An end goal of every leader is to leave a long-term, lasting contribution on the people we lead. Doing the right things to move us toward that goal, consistently and effectively, is not easy.
Developing the right attitude makes all the difference.
A great example to me of an abundance attitude is my good friend Dr. Paul Jenkins. Years ago he changed the focus of his business (clinical psychology) from the traditional practice to a ‘positive psychology’ practice. This change grew out of a desire to help others live in abundance.
To Paul, the glass is never half empty, it’s not even half full…the glass is always full. He teaches this phenomenon clearly—with guidance on how to apply it to your life—in his book Pathological Positivity.

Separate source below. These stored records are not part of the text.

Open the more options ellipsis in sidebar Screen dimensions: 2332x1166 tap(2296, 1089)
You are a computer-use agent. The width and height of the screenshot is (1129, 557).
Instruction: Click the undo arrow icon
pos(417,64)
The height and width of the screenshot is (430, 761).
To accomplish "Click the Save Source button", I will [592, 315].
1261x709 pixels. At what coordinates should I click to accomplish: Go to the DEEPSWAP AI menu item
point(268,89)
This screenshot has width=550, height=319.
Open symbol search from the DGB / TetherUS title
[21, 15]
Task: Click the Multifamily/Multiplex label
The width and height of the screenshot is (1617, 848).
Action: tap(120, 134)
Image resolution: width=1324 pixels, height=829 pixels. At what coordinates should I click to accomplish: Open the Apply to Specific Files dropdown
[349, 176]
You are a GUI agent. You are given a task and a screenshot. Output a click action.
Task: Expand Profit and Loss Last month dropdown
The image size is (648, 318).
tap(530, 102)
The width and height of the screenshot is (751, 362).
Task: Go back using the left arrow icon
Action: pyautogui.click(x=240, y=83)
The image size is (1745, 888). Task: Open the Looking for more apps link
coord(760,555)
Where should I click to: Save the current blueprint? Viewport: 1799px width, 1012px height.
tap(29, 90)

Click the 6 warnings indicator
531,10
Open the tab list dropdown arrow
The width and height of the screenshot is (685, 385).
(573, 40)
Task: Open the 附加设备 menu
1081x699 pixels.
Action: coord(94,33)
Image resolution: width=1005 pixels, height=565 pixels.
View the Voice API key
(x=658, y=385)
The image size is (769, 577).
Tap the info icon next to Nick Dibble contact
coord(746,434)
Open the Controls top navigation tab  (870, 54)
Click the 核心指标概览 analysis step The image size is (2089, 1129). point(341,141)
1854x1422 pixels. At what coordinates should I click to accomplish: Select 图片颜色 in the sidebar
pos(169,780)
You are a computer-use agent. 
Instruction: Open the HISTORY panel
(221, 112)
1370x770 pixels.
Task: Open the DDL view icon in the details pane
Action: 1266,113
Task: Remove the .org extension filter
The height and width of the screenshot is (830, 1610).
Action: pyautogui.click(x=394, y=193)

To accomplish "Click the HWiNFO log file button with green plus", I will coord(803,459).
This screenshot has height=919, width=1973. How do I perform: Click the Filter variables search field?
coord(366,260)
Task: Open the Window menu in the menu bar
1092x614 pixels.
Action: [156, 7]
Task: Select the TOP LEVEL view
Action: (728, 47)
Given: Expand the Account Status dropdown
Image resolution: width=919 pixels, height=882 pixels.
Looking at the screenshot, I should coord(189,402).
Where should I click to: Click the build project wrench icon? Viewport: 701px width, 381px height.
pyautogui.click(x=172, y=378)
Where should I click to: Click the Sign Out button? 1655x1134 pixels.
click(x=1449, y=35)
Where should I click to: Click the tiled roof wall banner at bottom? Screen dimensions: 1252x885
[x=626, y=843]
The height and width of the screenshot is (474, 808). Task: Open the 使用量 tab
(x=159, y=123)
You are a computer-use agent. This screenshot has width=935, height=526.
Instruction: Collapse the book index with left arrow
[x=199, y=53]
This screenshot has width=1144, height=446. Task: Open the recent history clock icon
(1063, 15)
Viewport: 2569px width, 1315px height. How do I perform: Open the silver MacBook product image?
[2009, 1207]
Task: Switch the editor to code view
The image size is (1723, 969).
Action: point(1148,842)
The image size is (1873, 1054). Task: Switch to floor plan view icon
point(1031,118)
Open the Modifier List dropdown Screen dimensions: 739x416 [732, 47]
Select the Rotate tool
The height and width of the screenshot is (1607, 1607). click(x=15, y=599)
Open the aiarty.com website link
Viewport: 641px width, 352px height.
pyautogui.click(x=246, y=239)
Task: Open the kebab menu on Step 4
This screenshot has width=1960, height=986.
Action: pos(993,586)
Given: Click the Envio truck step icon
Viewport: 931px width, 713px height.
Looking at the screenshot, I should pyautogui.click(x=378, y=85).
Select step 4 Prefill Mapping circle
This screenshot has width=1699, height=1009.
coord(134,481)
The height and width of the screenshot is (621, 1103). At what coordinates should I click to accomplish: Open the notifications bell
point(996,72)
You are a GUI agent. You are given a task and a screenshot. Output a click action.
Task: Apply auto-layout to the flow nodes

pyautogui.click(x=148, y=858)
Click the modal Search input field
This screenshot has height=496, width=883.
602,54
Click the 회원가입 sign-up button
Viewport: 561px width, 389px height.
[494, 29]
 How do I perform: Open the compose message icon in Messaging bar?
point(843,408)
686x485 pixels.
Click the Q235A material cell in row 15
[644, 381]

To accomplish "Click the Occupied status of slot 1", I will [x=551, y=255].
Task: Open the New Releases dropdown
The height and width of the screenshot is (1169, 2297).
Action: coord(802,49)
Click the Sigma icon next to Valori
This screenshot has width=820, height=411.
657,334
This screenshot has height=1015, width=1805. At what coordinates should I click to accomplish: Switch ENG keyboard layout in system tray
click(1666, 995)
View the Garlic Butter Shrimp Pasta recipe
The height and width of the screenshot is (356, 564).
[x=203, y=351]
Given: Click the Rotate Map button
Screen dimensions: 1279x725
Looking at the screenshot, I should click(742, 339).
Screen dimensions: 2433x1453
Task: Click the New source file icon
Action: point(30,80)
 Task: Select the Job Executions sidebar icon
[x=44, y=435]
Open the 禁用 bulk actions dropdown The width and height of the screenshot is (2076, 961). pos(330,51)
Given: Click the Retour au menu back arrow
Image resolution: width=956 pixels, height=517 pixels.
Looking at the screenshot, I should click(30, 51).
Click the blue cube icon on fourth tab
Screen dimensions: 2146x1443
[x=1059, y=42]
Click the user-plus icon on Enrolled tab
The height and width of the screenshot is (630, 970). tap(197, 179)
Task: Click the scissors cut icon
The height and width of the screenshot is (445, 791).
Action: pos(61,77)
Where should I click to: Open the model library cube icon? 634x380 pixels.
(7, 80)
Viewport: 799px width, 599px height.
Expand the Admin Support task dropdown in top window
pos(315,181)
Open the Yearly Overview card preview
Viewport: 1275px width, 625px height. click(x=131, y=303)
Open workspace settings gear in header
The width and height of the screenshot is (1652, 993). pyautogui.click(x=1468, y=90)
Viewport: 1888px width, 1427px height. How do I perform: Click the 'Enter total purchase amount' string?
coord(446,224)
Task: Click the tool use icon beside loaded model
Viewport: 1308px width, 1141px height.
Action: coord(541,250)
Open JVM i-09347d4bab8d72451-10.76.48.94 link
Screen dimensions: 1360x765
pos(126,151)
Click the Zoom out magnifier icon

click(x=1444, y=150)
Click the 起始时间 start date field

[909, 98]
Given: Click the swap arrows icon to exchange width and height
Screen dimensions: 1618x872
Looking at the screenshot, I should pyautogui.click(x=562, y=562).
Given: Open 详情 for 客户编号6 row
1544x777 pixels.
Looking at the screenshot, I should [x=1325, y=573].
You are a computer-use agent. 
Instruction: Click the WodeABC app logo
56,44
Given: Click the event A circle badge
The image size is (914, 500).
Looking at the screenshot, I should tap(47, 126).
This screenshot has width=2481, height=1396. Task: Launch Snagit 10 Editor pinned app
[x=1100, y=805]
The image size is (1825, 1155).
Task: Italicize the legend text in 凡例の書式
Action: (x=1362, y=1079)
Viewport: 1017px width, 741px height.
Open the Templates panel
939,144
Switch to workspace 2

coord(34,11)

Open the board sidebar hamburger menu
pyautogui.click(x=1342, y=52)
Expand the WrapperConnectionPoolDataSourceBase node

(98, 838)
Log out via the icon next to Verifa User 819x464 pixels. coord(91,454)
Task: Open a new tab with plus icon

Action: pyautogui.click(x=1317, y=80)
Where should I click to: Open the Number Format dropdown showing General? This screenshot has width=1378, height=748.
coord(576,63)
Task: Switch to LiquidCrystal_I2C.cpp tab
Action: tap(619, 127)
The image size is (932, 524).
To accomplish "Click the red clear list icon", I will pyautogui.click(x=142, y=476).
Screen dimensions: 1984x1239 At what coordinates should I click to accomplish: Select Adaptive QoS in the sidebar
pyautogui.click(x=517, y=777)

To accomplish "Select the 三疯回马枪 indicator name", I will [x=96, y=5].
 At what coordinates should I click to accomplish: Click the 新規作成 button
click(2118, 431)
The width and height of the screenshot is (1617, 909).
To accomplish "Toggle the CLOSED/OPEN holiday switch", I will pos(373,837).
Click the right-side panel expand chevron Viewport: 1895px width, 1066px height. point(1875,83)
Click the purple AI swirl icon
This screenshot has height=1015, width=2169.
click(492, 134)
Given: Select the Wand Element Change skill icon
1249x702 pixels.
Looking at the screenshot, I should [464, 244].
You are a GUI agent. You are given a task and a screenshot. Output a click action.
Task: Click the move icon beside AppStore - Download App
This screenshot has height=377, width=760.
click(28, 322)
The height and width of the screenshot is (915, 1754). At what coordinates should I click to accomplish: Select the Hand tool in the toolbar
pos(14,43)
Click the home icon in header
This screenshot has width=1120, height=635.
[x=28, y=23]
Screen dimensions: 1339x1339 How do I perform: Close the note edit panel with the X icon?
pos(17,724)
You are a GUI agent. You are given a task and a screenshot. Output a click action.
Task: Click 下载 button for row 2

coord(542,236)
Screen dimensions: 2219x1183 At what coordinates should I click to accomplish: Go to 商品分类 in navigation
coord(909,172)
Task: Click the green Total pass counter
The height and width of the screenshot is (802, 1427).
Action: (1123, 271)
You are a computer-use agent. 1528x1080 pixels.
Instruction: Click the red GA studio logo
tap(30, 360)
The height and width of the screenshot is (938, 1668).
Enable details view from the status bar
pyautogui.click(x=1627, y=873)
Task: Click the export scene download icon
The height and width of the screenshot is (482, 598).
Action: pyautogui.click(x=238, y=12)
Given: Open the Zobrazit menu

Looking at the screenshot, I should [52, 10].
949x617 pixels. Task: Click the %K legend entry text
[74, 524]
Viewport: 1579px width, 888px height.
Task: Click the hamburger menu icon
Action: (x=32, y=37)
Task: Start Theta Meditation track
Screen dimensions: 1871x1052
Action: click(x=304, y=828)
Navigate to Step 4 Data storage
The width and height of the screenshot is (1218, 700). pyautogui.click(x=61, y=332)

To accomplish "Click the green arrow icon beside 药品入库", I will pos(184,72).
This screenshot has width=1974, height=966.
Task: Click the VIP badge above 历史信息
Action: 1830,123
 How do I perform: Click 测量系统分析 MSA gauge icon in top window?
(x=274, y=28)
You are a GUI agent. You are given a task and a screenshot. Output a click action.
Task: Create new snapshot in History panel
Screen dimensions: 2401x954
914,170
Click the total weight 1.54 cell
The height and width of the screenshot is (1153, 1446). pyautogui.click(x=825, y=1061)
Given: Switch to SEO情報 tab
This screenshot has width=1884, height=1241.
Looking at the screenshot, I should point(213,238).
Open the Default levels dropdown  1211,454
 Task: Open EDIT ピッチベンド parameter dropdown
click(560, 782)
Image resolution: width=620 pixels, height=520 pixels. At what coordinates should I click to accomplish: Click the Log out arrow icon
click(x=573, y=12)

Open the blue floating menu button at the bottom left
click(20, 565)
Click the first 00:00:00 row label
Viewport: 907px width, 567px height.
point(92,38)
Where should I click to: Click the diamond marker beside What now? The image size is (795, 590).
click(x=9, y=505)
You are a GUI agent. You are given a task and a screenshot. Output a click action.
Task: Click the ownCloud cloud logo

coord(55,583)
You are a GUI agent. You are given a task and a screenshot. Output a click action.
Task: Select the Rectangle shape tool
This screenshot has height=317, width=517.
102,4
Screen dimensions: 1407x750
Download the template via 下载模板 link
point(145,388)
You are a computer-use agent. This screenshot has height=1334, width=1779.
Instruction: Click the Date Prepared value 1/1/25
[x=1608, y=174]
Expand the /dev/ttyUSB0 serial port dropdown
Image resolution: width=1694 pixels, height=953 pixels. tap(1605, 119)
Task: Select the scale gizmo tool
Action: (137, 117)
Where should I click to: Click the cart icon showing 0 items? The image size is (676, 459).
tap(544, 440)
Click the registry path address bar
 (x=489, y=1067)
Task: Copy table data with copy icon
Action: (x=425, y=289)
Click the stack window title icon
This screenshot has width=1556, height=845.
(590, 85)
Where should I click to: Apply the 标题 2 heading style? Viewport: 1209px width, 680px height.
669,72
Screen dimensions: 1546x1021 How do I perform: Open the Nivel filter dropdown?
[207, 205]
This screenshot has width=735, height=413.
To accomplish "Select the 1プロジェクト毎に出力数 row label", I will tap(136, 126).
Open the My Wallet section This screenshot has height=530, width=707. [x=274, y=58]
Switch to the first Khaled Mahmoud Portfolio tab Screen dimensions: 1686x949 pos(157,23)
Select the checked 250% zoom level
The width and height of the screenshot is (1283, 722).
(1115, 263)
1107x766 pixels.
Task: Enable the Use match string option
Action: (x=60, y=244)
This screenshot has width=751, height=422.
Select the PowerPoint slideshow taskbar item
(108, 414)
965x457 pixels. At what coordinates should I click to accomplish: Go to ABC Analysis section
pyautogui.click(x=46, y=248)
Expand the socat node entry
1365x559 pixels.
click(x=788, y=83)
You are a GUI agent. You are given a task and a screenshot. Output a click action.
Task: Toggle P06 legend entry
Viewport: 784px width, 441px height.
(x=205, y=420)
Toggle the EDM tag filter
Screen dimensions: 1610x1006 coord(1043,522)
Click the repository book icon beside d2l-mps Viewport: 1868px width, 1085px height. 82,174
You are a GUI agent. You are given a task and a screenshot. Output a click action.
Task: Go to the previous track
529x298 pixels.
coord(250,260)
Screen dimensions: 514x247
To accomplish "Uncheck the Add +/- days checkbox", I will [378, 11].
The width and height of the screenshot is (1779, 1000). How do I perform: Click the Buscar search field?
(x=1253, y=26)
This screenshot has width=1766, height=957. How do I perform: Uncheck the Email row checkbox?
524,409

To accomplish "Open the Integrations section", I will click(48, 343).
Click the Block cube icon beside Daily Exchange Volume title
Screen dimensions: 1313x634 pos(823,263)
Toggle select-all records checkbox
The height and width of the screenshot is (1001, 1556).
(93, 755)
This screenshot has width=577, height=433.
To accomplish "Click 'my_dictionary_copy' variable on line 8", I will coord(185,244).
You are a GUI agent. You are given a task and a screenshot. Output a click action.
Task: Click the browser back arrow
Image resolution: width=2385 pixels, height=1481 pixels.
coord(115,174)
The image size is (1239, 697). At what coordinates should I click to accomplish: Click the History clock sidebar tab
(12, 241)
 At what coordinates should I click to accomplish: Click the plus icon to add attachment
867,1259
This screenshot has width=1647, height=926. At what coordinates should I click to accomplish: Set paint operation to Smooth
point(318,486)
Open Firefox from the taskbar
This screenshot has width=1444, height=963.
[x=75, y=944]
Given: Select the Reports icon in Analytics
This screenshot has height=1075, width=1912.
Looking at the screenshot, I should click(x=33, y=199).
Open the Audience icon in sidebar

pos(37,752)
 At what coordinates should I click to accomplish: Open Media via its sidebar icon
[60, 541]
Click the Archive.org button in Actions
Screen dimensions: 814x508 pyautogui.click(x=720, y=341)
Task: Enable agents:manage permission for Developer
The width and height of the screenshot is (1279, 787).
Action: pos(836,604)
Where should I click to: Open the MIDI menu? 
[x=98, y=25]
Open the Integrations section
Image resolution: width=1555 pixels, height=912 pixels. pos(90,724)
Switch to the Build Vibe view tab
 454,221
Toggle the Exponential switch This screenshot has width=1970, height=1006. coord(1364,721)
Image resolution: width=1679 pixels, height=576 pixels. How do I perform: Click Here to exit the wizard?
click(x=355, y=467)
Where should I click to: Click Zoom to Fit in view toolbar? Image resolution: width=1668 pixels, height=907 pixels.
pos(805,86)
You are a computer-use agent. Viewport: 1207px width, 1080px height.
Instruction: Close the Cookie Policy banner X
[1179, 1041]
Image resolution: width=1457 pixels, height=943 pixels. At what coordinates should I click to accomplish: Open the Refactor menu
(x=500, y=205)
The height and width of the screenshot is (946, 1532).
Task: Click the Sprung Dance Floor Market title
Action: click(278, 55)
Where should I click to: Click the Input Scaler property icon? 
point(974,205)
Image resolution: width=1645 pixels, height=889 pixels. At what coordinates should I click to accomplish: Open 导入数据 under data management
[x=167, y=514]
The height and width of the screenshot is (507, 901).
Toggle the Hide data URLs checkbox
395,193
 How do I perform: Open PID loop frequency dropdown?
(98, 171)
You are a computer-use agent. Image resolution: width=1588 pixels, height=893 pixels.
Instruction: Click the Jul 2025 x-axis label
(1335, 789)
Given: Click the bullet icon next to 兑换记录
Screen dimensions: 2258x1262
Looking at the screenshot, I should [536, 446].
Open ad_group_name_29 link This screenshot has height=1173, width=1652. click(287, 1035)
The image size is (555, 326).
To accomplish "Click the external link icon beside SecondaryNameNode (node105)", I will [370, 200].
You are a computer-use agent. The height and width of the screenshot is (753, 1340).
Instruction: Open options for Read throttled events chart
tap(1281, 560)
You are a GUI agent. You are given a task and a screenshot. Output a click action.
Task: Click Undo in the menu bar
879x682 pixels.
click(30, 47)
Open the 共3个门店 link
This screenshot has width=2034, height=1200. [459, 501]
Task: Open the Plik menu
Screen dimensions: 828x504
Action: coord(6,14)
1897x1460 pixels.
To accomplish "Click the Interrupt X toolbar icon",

Cultivating this attitude gets us thinking differently. We begin to see opportunities we didn’t see before. New things open up to our vision that we would have missed had we not nurtured an attitude of abundance.
Another great example and teacher of abundance is Michael Hyatt. Though not stated directly, it’s obvious to me that his very successful leadership business is built on principles of abundance.
In one of his posts, Michael describes eight characteristics of abundance thinkers as follows:
- They believe there is always more where that came from.
- They are happy to share their knowledge, contacts, and compassion with others.
- They default to trust and build rapport easily.
- They welcome competition, believing it makes the pie bigger and them better.
- They ask themselves, How can I give more than is expected?
- They are optimistic about the future, believing the best is yet to come.
- They think big, embracing risk.
- They are thankful and confident.
The right attitude changes everything. To increase your effectiveness as a leader, look for the positive. Be thankful to everyone around you. Commit to an attitude of abundance.
Questions: Why is having an attitude of abundance important to you? How has an attitude of abundance shaped your life? You can leave a comment in the space below.
The Product Management Perspective: The point of leading with an attitude of abundance is important for product managers. It’s easy to fall into the trap of feeling like you have all the answers. To the extent you are willing to consider all options from the different stake holders, the better your products will turn out.